** start **
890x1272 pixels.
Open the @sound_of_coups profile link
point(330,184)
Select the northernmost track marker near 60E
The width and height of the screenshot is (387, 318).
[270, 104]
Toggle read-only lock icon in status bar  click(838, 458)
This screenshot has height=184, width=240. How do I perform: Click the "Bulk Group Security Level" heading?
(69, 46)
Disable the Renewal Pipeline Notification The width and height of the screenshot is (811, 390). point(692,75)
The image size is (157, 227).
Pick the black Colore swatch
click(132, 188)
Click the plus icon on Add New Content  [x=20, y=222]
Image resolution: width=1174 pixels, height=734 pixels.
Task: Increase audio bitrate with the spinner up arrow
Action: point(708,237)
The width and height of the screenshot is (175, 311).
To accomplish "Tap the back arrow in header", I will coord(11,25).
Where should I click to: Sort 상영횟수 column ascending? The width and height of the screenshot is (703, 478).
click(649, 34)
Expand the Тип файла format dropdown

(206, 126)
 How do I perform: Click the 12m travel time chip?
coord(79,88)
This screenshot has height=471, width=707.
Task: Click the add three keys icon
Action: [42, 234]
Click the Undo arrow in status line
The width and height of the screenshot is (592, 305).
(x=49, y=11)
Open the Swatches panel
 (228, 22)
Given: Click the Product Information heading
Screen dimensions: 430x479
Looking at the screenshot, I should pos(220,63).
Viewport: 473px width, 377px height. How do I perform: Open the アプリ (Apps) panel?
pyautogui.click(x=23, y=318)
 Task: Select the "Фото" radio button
** end **
- EXERCISE OBJECTIVE -
Can you extract, word for word, the part that opens with the line containing "Disable the Renewal" and closes with the final line above, including both of those lines and nothing else?

- ANSWER TO THE EXERCISE -
Disable the Renewal Pipeline Notification The width and height of the screenshot is (811, 390). point(692,75)
The image size is (157, 227).
Pick the black Colore swatch
click(132, 188)
Click the plus icon on Add New Content  [x=20, y=222]
Image resolution: width=1174 pixels, height=734 pixels.
Task: Increase audio bitrate with the spinner up arrow
Action: point(708,237)
The width and height of the screenshot is (175, 311).
To accomplish "Tap the back arrow in header", I will coord(11,25).
Where should I click to: Sort 상영횟수 column ascending? The width and height of the screenshot is (703, 478).
click(649, 34)
Expand the Тип файла format dropdown

(206, 126)
 How do I perform: Click the 12m travel time chip?
coord(79,88)
This screenshot has height=471, width=707.
Task: Click the add three keys icon
Action: [42, 234]
Click the Undo arrow in status line
The width and height of the screenshot is (592, 305).
(x=49, y=11)
Open the Swatches panel
 (228, 22)
Given: Click the Product Information heading
Screen dimensions: 430x479
Looking at the screenshot, I should pos(220,63).
Viewport: 473px width, 377px height. How do I perform: Open the アプリ (Apps) panel?
pyautogui.click(x=23, y=318)
 Task: Select the "Фото" radio button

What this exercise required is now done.